(Items from a data source)
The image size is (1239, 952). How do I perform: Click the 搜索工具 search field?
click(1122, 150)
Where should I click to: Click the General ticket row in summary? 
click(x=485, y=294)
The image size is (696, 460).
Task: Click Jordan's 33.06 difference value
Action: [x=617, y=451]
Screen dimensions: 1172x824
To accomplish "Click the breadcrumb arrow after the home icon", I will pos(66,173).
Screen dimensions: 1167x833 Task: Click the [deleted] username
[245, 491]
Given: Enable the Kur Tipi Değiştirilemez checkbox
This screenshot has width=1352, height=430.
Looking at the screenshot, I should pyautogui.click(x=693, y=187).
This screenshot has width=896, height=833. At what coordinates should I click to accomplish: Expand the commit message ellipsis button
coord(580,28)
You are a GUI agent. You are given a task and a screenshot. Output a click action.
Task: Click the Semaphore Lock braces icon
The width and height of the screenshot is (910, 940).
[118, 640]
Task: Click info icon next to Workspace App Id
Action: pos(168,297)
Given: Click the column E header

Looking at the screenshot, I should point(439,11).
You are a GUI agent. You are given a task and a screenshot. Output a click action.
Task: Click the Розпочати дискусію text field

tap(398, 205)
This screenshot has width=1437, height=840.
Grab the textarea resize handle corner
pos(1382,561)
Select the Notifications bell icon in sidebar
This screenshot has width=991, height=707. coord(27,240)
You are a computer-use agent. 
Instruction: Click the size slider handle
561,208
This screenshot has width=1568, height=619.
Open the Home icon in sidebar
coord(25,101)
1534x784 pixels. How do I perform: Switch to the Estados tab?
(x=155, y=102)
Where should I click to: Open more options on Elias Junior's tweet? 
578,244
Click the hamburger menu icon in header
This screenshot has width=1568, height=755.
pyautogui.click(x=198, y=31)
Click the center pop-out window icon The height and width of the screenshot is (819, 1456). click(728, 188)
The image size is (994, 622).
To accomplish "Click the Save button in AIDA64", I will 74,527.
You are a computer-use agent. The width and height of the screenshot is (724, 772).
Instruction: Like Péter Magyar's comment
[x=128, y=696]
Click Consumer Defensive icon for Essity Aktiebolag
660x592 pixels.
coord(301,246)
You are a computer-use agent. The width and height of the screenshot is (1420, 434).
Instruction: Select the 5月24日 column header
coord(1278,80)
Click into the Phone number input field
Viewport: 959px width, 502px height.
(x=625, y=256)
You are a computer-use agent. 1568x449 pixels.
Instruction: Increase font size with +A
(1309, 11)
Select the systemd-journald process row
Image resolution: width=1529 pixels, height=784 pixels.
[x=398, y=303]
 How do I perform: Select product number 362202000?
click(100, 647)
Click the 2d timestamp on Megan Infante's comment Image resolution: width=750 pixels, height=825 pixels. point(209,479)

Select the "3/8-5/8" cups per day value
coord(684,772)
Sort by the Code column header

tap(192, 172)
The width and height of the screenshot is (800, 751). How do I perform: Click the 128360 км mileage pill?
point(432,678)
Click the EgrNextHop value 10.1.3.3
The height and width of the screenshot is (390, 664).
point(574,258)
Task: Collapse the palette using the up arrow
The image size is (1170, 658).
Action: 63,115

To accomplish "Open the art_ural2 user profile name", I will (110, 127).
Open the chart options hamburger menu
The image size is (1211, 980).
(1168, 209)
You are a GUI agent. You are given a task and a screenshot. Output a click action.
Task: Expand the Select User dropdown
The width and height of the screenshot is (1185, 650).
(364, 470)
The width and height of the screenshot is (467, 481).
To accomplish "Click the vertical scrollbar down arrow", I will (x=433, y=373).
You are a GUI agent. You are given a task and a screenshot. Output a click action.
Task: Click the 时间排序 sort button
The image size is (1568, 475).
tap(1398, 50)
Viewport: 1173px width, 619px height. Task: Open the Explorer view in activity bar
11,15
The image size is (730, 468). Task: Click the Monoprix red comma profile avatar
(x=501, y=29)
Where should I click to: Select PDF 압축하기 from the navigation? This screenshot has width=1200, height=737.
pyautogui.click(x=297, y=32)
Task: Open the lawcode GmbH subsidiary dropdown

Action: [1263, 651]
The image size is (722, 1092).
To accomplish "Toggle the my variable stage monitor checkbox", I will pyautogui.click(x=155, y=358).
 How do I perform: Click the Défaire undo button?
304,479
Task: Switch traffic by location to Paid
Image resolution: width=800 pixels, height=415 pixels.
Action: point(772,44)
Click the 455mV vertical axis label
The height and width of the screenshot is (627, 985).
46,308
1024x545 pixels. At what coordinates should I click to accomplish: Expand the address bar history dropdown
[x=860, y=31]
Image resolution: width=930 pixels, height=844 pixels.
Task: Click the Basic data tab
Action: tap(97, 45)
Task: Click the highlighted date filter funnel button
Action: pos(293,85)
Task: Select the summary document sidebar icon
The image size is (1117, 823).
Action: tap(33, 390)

## [What is required]
The expected answer is every line above in which the word "arrow" appears.

## [Response to the task]
To accomplish "Click the breadcrumb arrow after the home icon", I will pos(66,173).
Task: Collapse the palette using the up arrow
To accomplish "Click the vertical scrollbar down arrow", I will (x=433, y=373).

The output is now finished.